Edward Kennedy: "A man who saw wrong, and tried to right it"

It was in this way that Edward Kennedy eulogized his brother Robert F. Kennedy, and I find the description just as fitting for the Lion of the Senate.  On this day, our condolences to his family, and to the millions of supporters and followers that admired and were impacted by his work. 

Of the many legacies Senator Kennedy leaves behind, one legacy that touched millions of lives is his fight for justice in our immigration system and immigration reform.  No human being was ever "illegal" in the eyes of this powerhouse.  In the Kennedy tradition, even though he was a man of privilege, he fought for the powerless.  He reminded America of its immigrant tradition:

"A century and a half ago all eight of our Irish great grandparents successfully crossed the Atlantic in the famous vessels that were known as 'coffin ships' because so many failed to survive the ardous voyage...immigration is in our blood."

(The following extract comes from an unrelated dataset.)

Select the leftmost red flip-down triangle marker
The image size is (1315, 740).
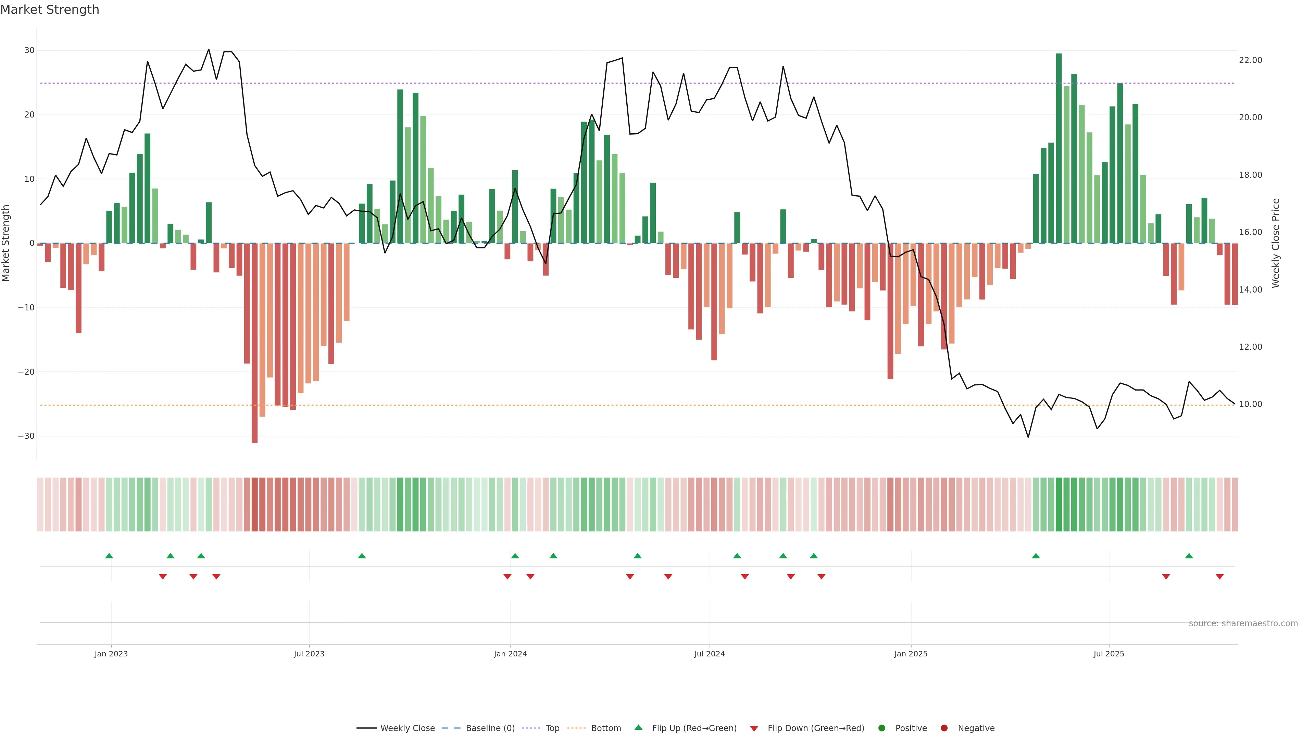click(162, 577)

"There is no question that the immigration system needs to be reformed to meet the challenges of the twenty-first century.  The urgent issue before us is about the future of America.  It is about being proud of our immigrant past and our immigrant future.  Immigration reform is an opportunity to be true to our ideals as a nation."

                     - Edward Kennedy, Introduction "A Nation of Immigrants"

He understood that his story was no different than that of today's Asian, Middle-Eastern, or Hispanic immigrants:

"The urgent issue before us is about the future of America.  It is about being proud of our immigrant past, and our immigrant future.  We know the high price of continuing inaction." 

One of the last acts as president of his brother, John F. Kennedy, was to propose a major series of immigration reforms to end the ugly race-based national origins quota system.  Sen. Kennedy understood the injustice being suffered under such a system and in 1965, he took on the job of pushing a bill to eliminate the quota system that had made it virtually impossible for anyone from anywhere but western Europe to immigrate to the USA.

Immigration also became one of the top issues on which Kennedy stood at the forefront, and a cause that he came to see as a personal crusade.

Among the immigration measures that Kennedy helped shape:

• A 1980 bill that established a system for refugee resettlement in the USA and nearly tripled the number of people who would qualify for admission.

• A 1986 bill that granted amnesty to an estimated 2.7 million people living illegally in the USA and established penalties against employers who hired illegal immigrants.

• A 1990 bill that revised the legal immigration system to allow for more immigrants and more high-skilled workers.

Most recently, Kennedy helped lay the groundwork for a 21st century immigration system through the immigration reform legislation known as the "McCain-Kennedy bill," which would have put an estimated 12 million illegal immigrants on a path to citizenship and plugged holes in the employer sanctions system.   I only wish he could have stayed with us long enough to see the fruit of his work enacted.  On the day the immigration reform legislation failed in 2007, Kennedy predicted its backers would be vindicated. "We will be back and we will prevail," he said.  The Liberal Lion's thunderous voice, the strength of his resolve, and ever generous smile will be missing as we work with President Obama and Congress to move on an immigration overhaul that would not be so far along were it not for the decades he spent laying the groundwork.